= To be done =
Please convert every line of the records below into a Markdown table with the columns "Row" and "Text," numbering the rows in order and leaving out any blank lines.

= Record set =
* * * * * * * * *

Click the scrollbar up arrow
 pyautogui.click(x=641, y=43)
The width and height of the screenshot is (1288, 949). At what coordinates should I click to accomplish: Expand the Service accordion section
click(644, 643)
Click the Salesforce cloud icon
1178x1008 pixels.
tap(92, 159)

* * * * * * * * *

= Answer to this problem =
| Row | Text |
|---|---|
| 1 | Click the scrollbar up arrow |
| 2 |  pyautogui.click(x=641, y=43) |
| 3 | The width and height of the screenshot is (1288, 949). At what coordinates should I click to accomplish: Expand the Service accordion section |
| 4 | click(644, 643) |
| 5 | Click the Salesforce cloud icon |
| 6 | 1178x1008 pixels. |
| 7 | tap(92, 159) |